> DATA SHOWN:
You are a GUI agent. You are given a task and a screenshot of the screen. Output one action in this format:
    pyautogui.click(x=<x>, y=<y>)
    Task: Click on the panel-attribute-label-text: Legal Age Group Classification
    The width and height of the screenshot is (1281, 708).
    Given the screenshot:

> WORK REQUEST: Copy the data above verbatim.

> EXERCISE RESPONSE:
You are a GUI agent. You are given a task and a screenshot of the screen. Output one action in this format:
    pyautogui.click(x=<x>, y=<y>)
    Task: Click on the panel-attribute-label-text: Legal Age Group Classification
    The width and height of the screenshot is (1281, 708).
    Given the screenshot:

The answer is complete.